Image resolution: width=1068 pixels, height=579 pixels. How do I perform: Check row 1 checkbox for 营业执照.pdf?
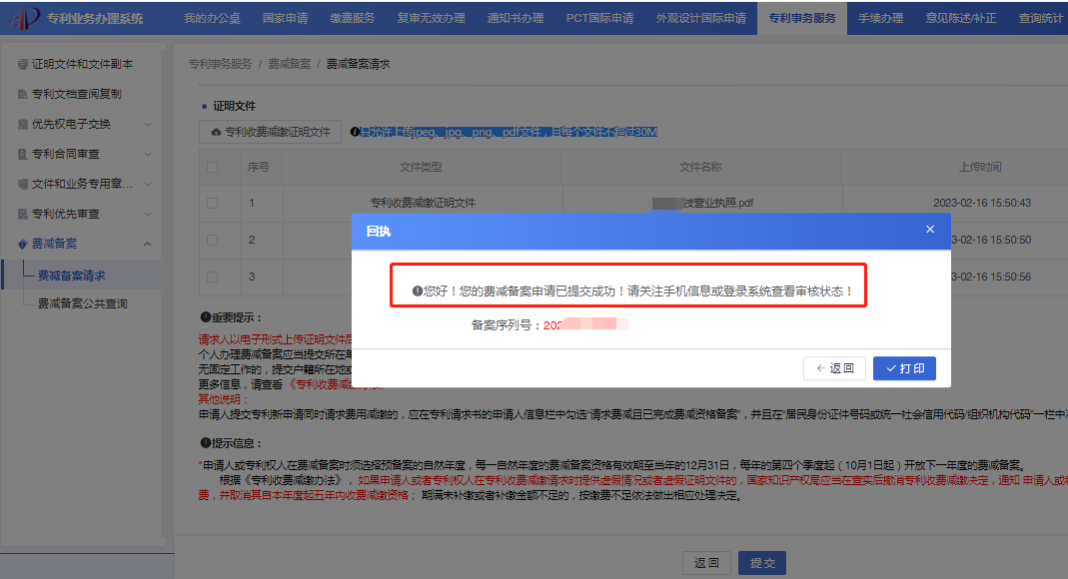[212, 202]

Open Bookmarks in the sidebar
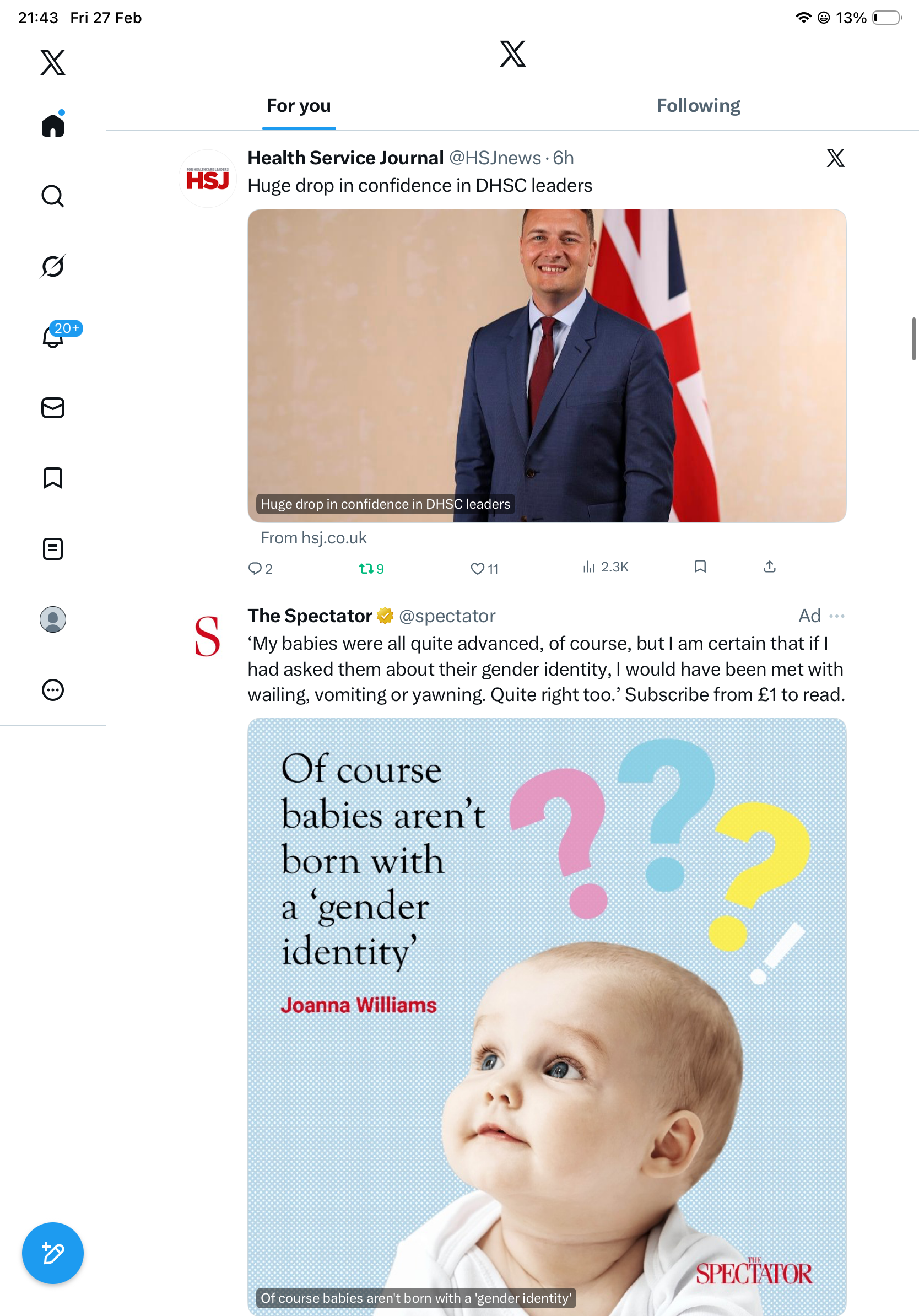tap(53, 477)
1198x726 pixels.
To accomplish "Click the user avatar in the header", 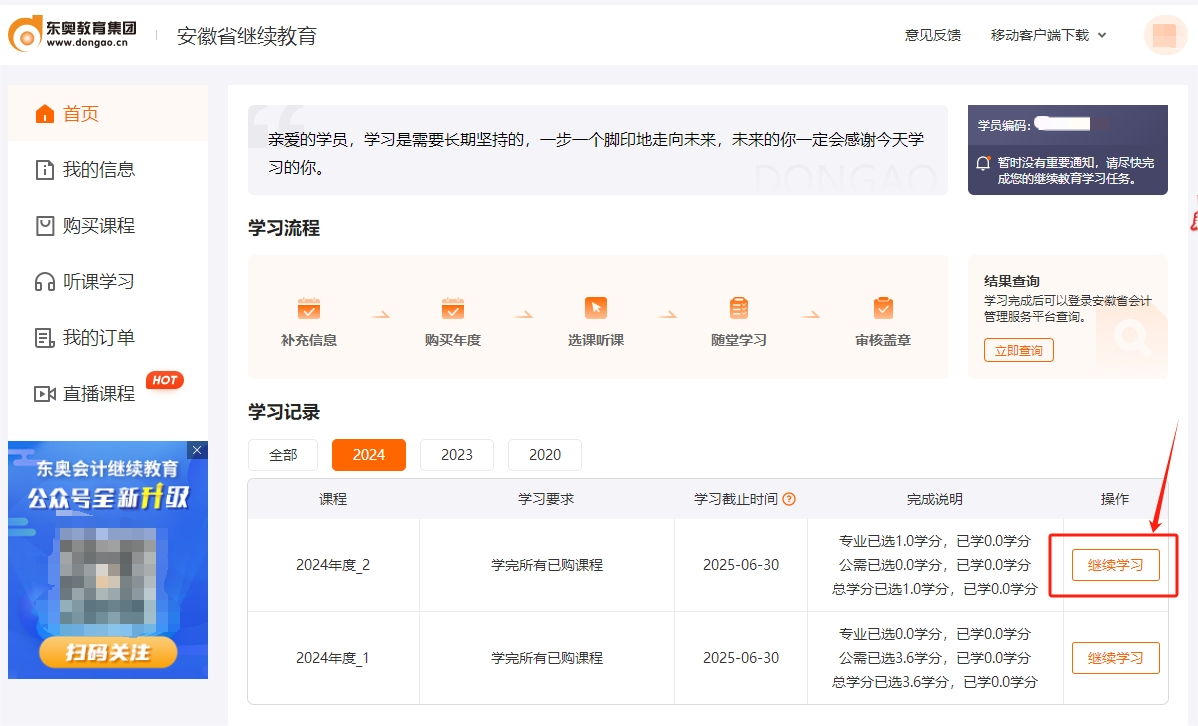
- - - -
• _Task requirements_
Copy out all the data exactly. No images belong in the copy.

• _Answer space_
Image resolution: width=1068 pixels, height=579 pixels. How do I perform: Check row 1 checkbox for 营业执照.pdf?
[212, 202]

Open Bookmarks in the sidebar
tap(53, 477)
1198x726 pixels.
To accomplish "Click the user avatar in the header", 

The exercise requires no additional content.